The first checks to peform are a spark test and compression test; these will rule out an ignition problem and a serious mechanical failure. To do the spark test remove the wires (one at a time) from the plugs, find a good source for grounding on the engine block and hold the metal connector end (under the boot) about 3/8 to 1/2" from the block using something insulated (like a wooden clothespin). Sometimes it is easier to use a 1/4" bolt in the connector to extend it. Crank the engine and ensure that all cylinders have a bright blue spark that easily jumps that gap. This test can also be done with a timing light (inductive is easiest) or a spark plug tester which plugs between the wire and the plug. I know you did a quick test on one cylinder, but it is important to test them all using this procedure. One cylinder missing spark is probably a coil, but all out would point tothe CDI box.
For the compression test, remove the spark plugs and put a compression tester into each cylinder and crank the motor for about 5 seconds. The compression should always read over 100 psi with a variation of no more than 15 psi between the highest and lowest reading cylinders. If the readings fall outside of this range then there is a good chance you have significant physical problems and should have the motor checked further by a qualified mechanic.
If the spark and compression tests are good then you can assume that the fuel system is where the problem lies. First check that you have good new fuel and not contaminated old fuel; modern fuels only have a shelf life of a couple of months before they start deteriorating so if you are using last year's fuel this can cause problems. If the fuel is good then the next thing to check is that all fuel lines up to and including the engine are in good condition with no cracks ,splits, or poor connections.

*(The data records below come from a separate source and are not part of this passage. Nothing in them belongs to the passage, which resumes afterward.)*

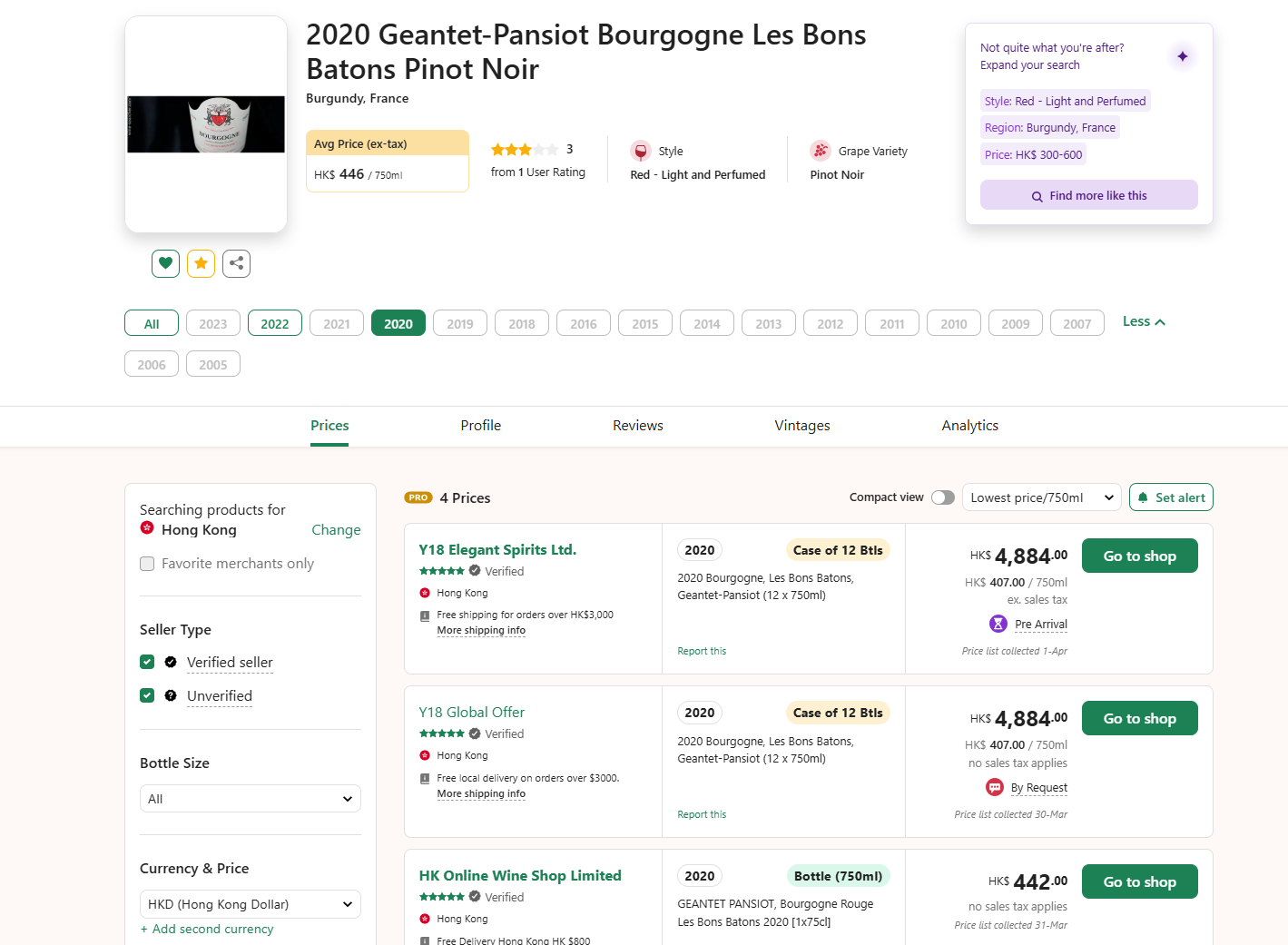The height and width of the screenshot is (945, 1288).
Task: Switch to the Reviews tab
Action: coord(637,426)
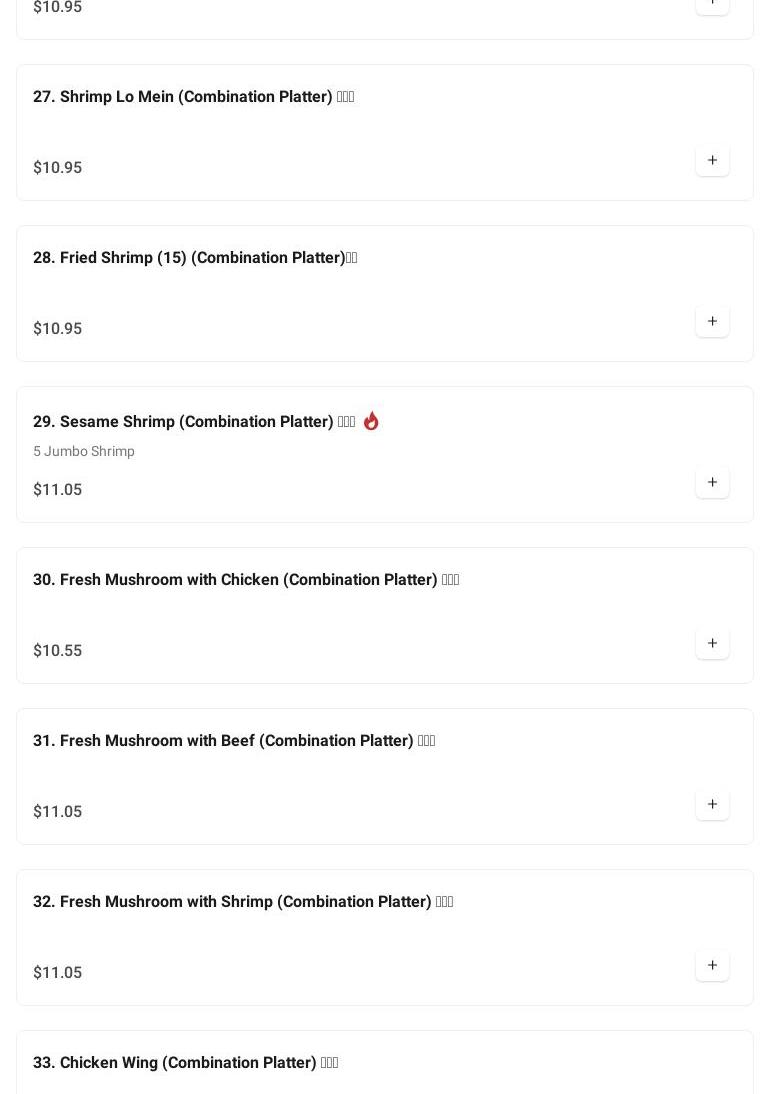This screenshot has height=1094, width=770.
Task: Select 29. Sesame Shrimp item title
Action: [194, 422]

Change the fuel filter - it can block and restrict fuel flow - and check your fuel pump diaphragms since any splits or holes will cause an engine to run inefficiently - it will not pump fuel and if you have a hole in a diaphragm the fuel will usually pass straight into the crankcase and "over fuel" the engine, since most fuel pumps are vacuum driven directly from the crankcase pressure. One quick check is to pump the bulb in the fuel line when the engine is misbehaving - if that improves things, that is an indication that the fuel pump may be a problem. Assuming this is a carbureted motor, if all these checks are OK then move onto the carb(s), which will need to be removed, stripped and cleaned. If you don't have good mechanical skills and the correct tools (including compressed air) I recommend leaving this job to a qualified mechanic. Depsoits are quite common in the carb due to the ethanol in the gas combining chemically with moisture to form gummy solids. While the carbs are off check the Reed valves on the inlet manifold for cracks, breaks, and even a reed missing completely. The reed valves are to help control when the fuel is drawn into a cylinder; if one has broken you will need to investigate to ensure that no internal damage has happened to the engine - this will usually show up on the compression test with an abnormally low reading.